When Should It Be Replaced?
If the detectors are battery powered, the same rules that were given on smoke detectors apply on how and when to test carbon monoxide detectors. Use the "When it's Daylight Saving Time, change your battery" rule for these. Bryant also says to test your carbon monoxide detector every single month.

Some devices do double duty: Search your local hardware store for a "Combination Carbon Monoxide/Smoke Alarm."Olshanski says to make sure that the device has a label that indicates it's been tested by the UL (Underwriters Laboratories Inc) or the "FM" (Factory Mutual), or that it has proven itself under test facilities. "Those companies give the certification that the devices act as they should as far as detecting the proper amount of concentration of smoke or carbon monoxide," says Bryant. "You want to make sure that those alarms work within the recommended limits."

3. FIRE EXTINGUISHERS

Why You Need One
These are really good for putting out small fires, but you also need to strongly be aware of when is the right time to use one. Sometimes fires can get to a certain degree where it is actually more dangerous to use an extinguisher, since you are delaying notification to the fire department. For the most part, fire extinguishers are meant for small, localized fires -- like in a trash can or on a stovetop. "But if you have a room that has a fairly involved fire, meaning if the furniture has ignited and the fire is quickly spreading, you would want to get out immediately and not try to do it yourself," says Bryant.

How Many Do You Need?
You'll want an extinguisher in every location in or around your house where a fire may occur. There are four types of extinguishers that are labeled as A, B, C and D. "A" extinguishers are for combustible material, like paper and wood, "B" extinguishers are for flammable liquids, "C" extinguishers are for electrical fires and "D" extinguishers are for metals. Olshanski says almost no one buys "D" extinguishers and most people usually purchase combination extinguishers of A/B or A/B/C.

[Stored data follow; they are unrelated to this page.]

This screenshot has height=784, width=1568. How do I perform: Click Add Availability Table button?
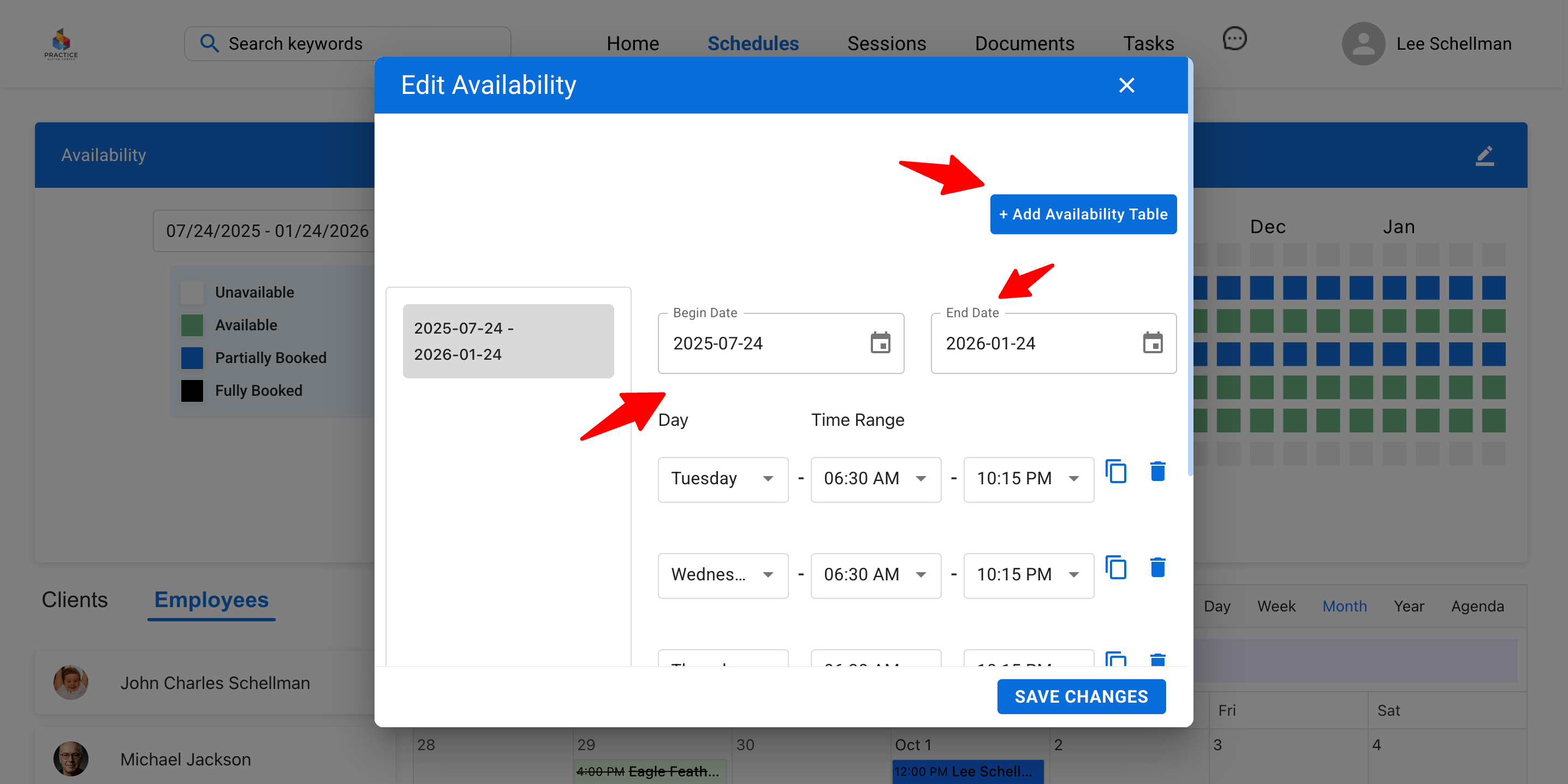click(x=1083, y=214)
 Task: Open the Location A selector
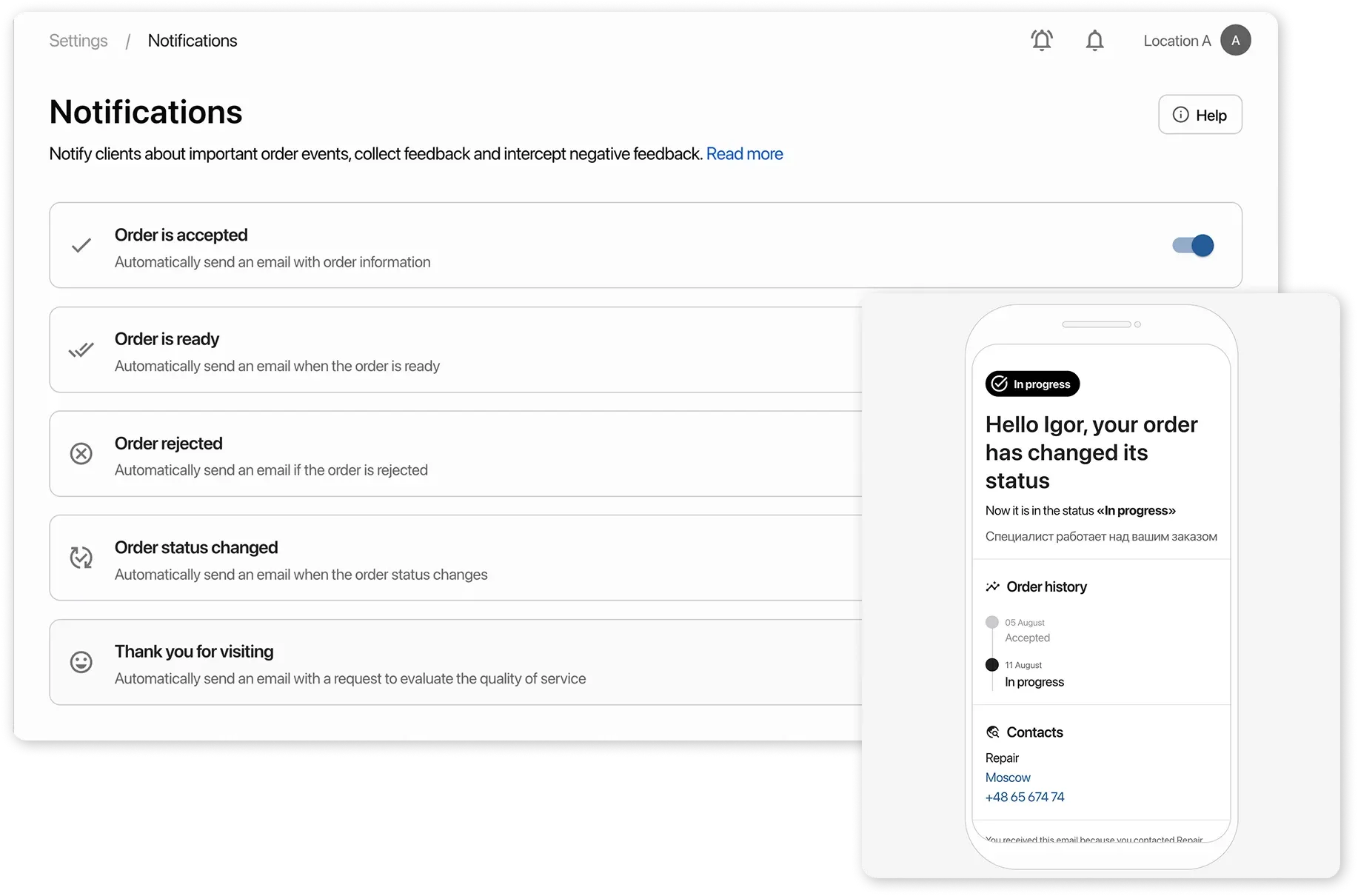tap(1177, 40)
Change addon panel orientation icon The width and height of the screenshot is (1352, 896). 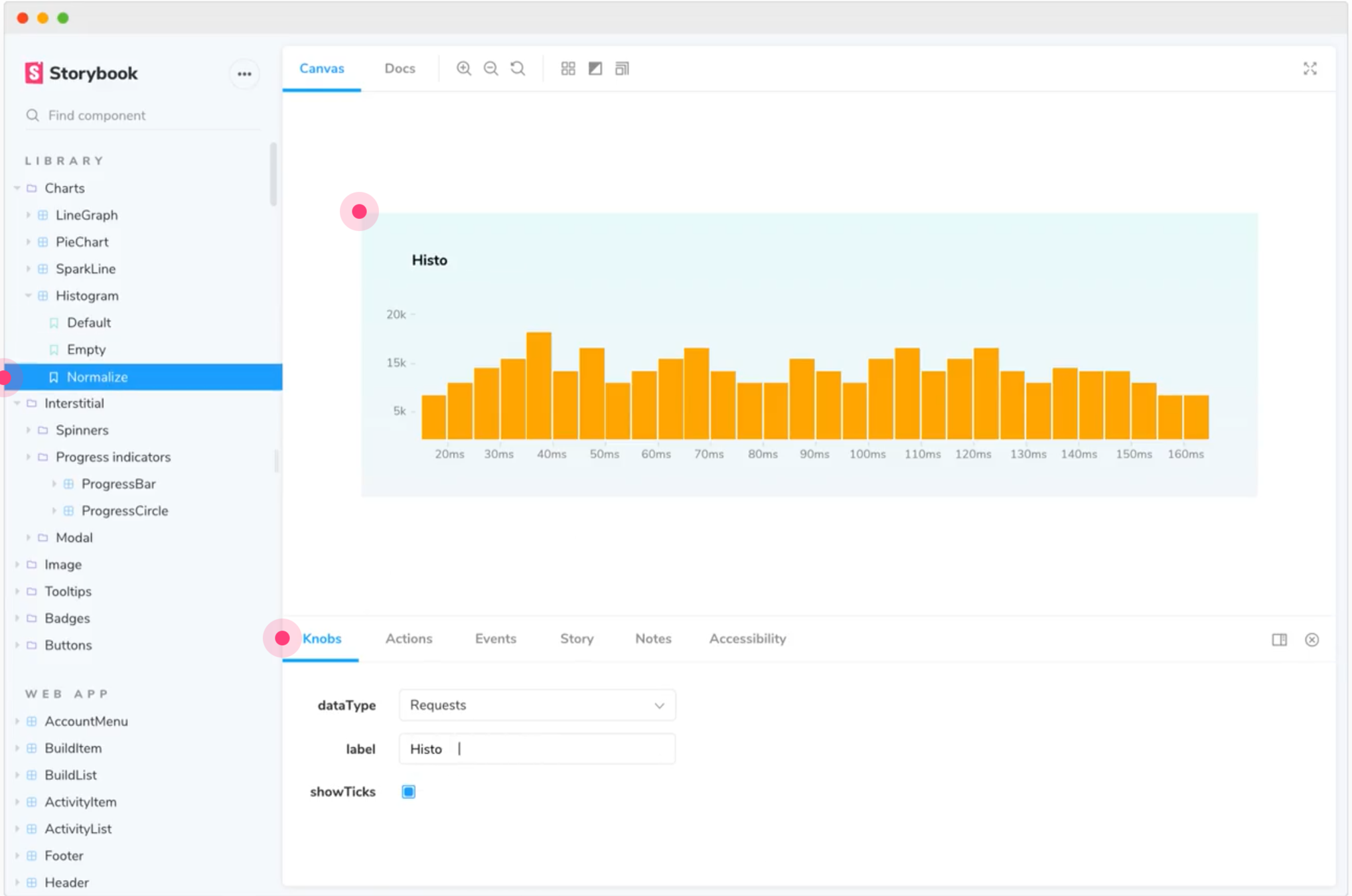coord(1279,640)
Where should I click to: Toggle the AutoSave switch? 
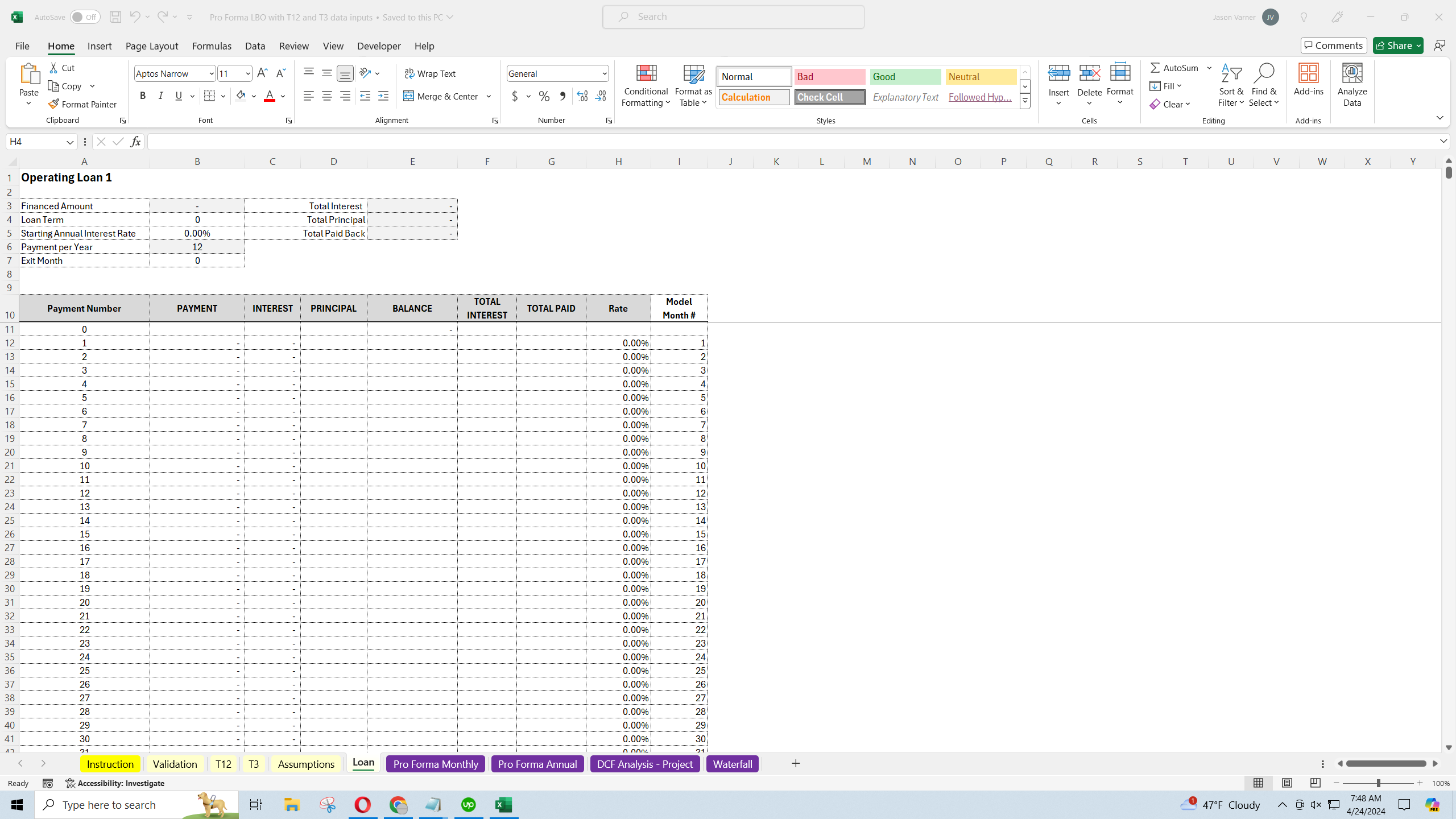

Where Should It Be Placed?
You might want to have one in your garage for flammable liquids, and you might want to have one in the kitchen for local fires," says Bryant.

When Should It Be Replaced?
"Mostly, they need to be replaced right after they are used," says Bryant. But if you don't have a fire, Olshanski says that you should read the manufacturer's instructions on when to replace it. "Because of humidity or changing weather conditions in some areas, sometimes they'll cake," he says. "Just follow the instructions of the manufacturer."

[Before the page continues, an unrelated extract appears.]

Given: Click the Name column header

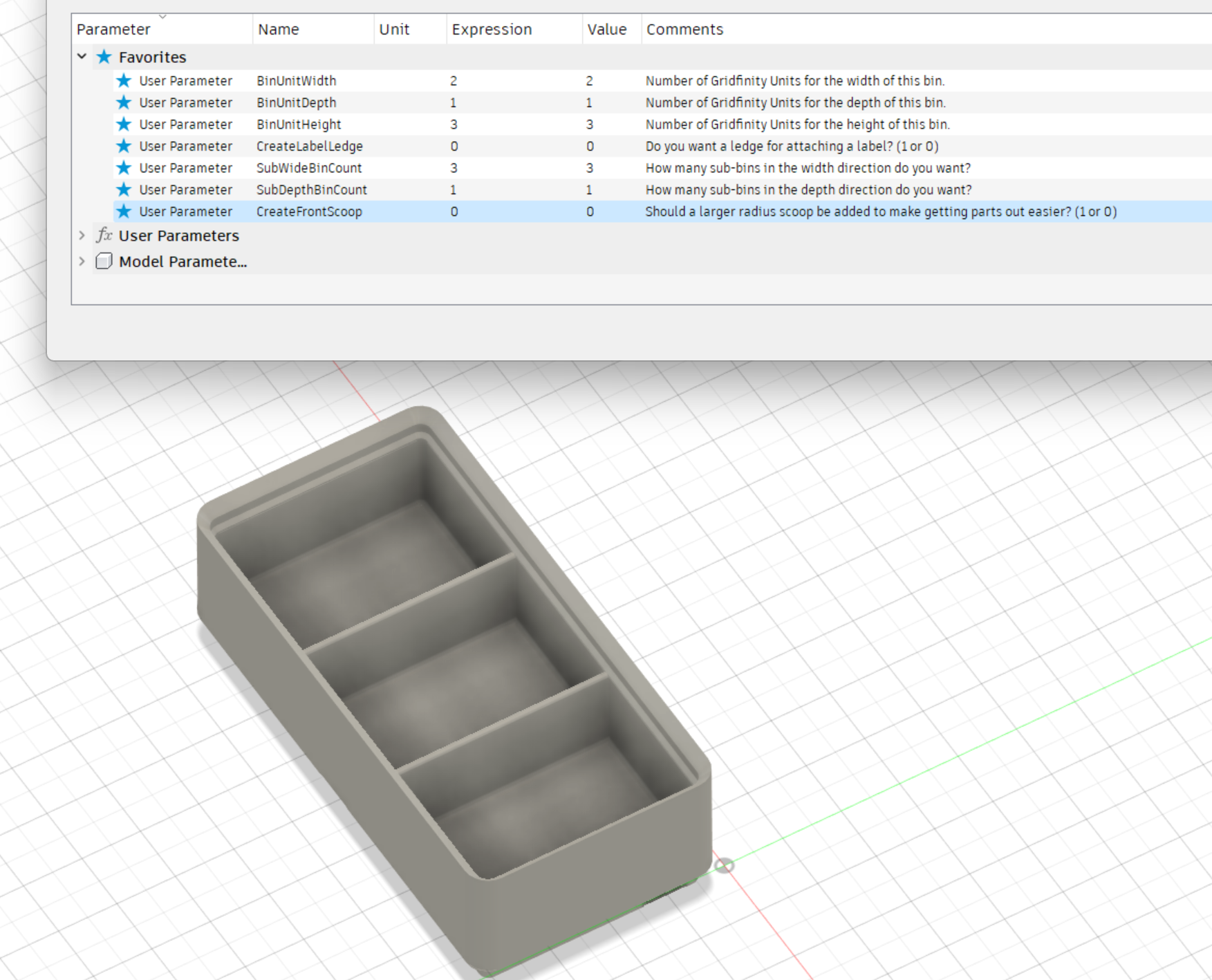Looking at the screenshot, I should tap(278, 29).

OTHER IMPORTANT THINGS TO REMEMBER:

  • Smoke alarms will detect a fire at a very early stage, but they will not prevent a fire.
  • "Most people put up their detectors and then they disregard it to some extent,"says Bryant. Put reminders up to check on your detectors.
  • If you have fireplaces, you need to check those for creosote. "Creosote is flammable buildup from burning wood that has sap in it or from softer woods, that as it gets heated and as it goes up the chimney, it goes up the flue and it cakes on the side of the chimney," says Olshanski. You should hire a chimney cleaning service to thoroughly clean out your chimney. Olshanki highly recommends using a company to do this and not trying to do it on your own since it's a highly-specialized skill that requires you to reach the top of your chimney. You should get your chimney cleaned before the start of the season to clear out any nests from birds or squirrels and to check for any rust or damage from storms.
  • Don't put your electric space heater too close to a bed or to clothing, and make sure that you put them in a well-ventilated area. You also need to be sure that they are working properly before you start using them. "Surprisingly, a tremendous amount of fires will come from space heaters," says Olshanski. Before you start using it, give it test run and make sure nothing is damaged and no cords have holes in them. "You have to make sure the electrical cords are still in good condition and not emitting sparks," says Bryant. "You need to observe it when you turn it on to make its working in proper working order."